═══ Text block ═══
We merge the `actions_sent` dataset with a table containing the date each fan started following the creator.

In [15]:
follows_received.columns = ['fan_id', 'user_id', 'date_sent']
followers = follows_received[["fan_id", "user_id", "date_sent"]]
followers.columns = ["fan_id", "user_id", "follower_since"]

actions_sent = actions_sent.merge(followers, right_on = ['user_id', 'fan_id'],
                                      left_on = ['user_id', 'fan_id'], how = 'left')

Since we are interested in acquisition campaings, we need to produce a dataset that exclude actions targetting fans.
We do that using filters based on the date of the action and the date that the user became a fan of the content creator. The resulting dataframe is named `actions_sent_non_fans`.

We then filter only actions that happened before the user follows the content creator.

In [16]:
mask = (actions_sent.date_sent < actions_sent.follower_since) | (actions_sent.follower_since.isnull())
actions_sent_non_fans =  actions_sent[mask]
actions_sent_non_fans['week_yr_date'] = actions_sent_non_fans.week_yr.apply(lambda x: process_date(x))

A value is trying to be set on a copy of a slice from a DataFrame.
═══ Data block ═══
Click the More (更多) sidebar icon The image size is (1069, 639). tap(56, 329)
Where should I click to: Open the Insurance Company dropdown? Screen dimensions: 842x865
═══
### To be done
1) Decide whether each statement agrees with the non-fan filtering notebook. Answer yes or no for each and quote the words from the notebook that settle it.
(a) The follower table is joined to `actions_sent` with a left merge.
(b) The filtered dataframe is called `actions_sent_fans`.
(c) The mask keeps actions where `follower_since` is null.
2) Pick up the non-fan filtering notebook after its last line and keep writing it.
The material has no connection to the non-fan filtering notebook.

### Answers provided
1)
(a) Yes: "how = 'left'"
(b) No: "The resulting dataframe is named `actions_sent_non_fans`."
(c) Yes: "(actions_sent.follower_since.isnull())"

2)
Try using .loc[row_indexer,col_indexer] = value instead

See the caveats in the documentation: https://pandas.pydata.org/pandas-docs/stable/user_guide/indexing.html#returning-a-view-versus-a-copy
  actions_sent_non_fans['week_yr_date'] = actions_sent_non_fans.week_yr.apply(lambda x: process_date(x))


## Outdegree level

Originally, we only have outdegree information on users that follow at least one user. The function below inputs an outdegree of 0 to users that are following anyone.

In [17]:
#CHANGE DOCUMENTATION
def outdegree_level(data, date, user_info = user_info_1st):
    
    '''
    This function returns the membership table at date equals `date`. Every user that interacted with the 35k tracked 
    users and entered the platform before `date` is present in the table, even if it has indegree 0.
    arguments:
              data:           the indegree dataset.
              user_info:      the dataset containing all the users that interacted with the 35k users tracked.
    '''
    
    data = data[data.created_at.dt.floor('d')<=date]
    data = data.groupby('sender_id').agg({'size':'sum'}).compute()
    
    #merge with user info to obtain users that are not followed by anyone at the current date
    data = user_info_1st.merge(data, left_on = 'user_id', right_on = 'sender_id', how= 'outer')
    data.loc[data['size'].isnull(), 'size'] = 0
    data = data[['user_id', 'size', 'entered_platform']].set_index('user_id')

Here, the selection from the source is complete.